Graphic designer.

Aspiring author.

Hoarder of books.

U is for User Interface

User Interface designs are something that you most likely see every single day. Every app on your phone, every program on your computer, your GPS, the screen in your car, even the screen on your coffee maker, all have a User Interface. It’s become extremely hard to avoid computers, so it’s just as hard to avoid User Interfaces!

Over the weekend, I actually began designing my first User Interface outside of school. This is for a client that my husband and I are creating a large piece of software for. We spent a chunk of time sketching out ideas for the interface and for how a customer would interact with it. This kind of brainstorming is planning the User Experience which is closely related to User Interface. The User Experience is how a customer will get from point A to point Z and every point in between. The User Interface is what those points look like.

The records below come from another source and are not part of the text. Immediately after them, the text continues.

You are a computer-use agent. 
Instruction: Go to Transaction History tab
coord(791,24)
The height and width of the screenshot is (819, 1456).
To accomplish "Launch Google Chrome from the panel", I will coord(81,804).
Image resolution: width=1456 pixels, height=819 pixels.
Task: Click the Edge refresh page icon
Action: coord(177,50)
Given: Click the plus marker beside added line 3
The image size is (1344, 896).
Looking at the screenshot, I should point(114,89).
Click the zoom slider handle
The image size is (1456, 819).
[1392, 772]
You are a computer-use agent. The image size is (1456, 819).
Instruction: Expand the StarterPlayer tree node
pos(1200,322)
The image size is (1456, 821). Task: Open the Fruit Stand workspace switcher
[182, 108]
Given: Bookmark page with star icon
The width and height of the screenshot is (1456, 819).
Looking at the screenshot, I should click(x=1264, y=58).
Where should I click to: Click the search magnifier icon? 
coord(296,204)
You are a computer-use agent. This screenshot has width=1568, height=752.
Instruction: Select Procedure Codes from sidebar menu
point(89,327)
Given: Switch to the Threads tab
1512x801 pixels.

Thus far, this is the login page for the program we are creating:

User Interface Example

T is for Typography

Typography is the study, use, and design of letterforms but there are so many different subcategories of typography that it is hard to really say that that truly covers it all. Typography began about 3000 BCE with the advent of written language in Mesopotamia and has changed and developed immensely over time.

Before I went to school for graphic design, I went to college for creative writing and took many anthropology courses. I learned a bit about typography through our sections on linguistics and loved it. Because of this, I was excited to get to the module on typography and I was definitely not disappointed. The development and evolution of written languages is amazing. If you are interested in learning more about type, I recommend reading Exploring Typography – 2nd Edition by Tova Rabinowitz Deer. It was the assigned textbook for my class and has an immense amount of information about the history of typography. It’s a great starting point!

Aside from the history of typography, there are many different aspects of type that one must learn in order to fully understand typography. Typographic terminology is a great starting point after learning some of the basic history as it allows you to understand terms as you continue to learn. These terms will help you learn about type family classifications, readability and legibility, layout and grids, and designing type.

Designing your own type can be really fun. There are technical aspects of course, but sometimes you can just play around and make type out of anything.

Here is a fun alphabet I created out of paperclips for an assignment:

Paperclip Alphabet - Typography

Have you ever tried to create your own type?

S is for Sketching

Sketching is an important step for any design project. It helps you weed out the generic design choices and stretch the limits of your imagination.

I use graphing paper for most of my sketching as this allows me to better gauge the proportions of a design. I also always use mechanical pencils. This is so that I never have to stop to sharpen my pencil — I just have to give it a click — and I can erase mistakes.

A great thing about creating sketches is that you don’t need to be any good at drawing. Most of the time, these sketches are going to just be for you to work out a design before moving to the computer. And really, most people will understand that the sketches are for idea generating and not a statement about your skills!

Here are some examples of sketches I have done for various projects:

  • Business Card Sketches
  • Sketching Bottles
  • Logo Sketches
  • Logo Sketches
  • Logo Sketches

If time permits, do as many sketches as you can before finalizing your idea. Sometimes the hundredth sketch is the perfect choice!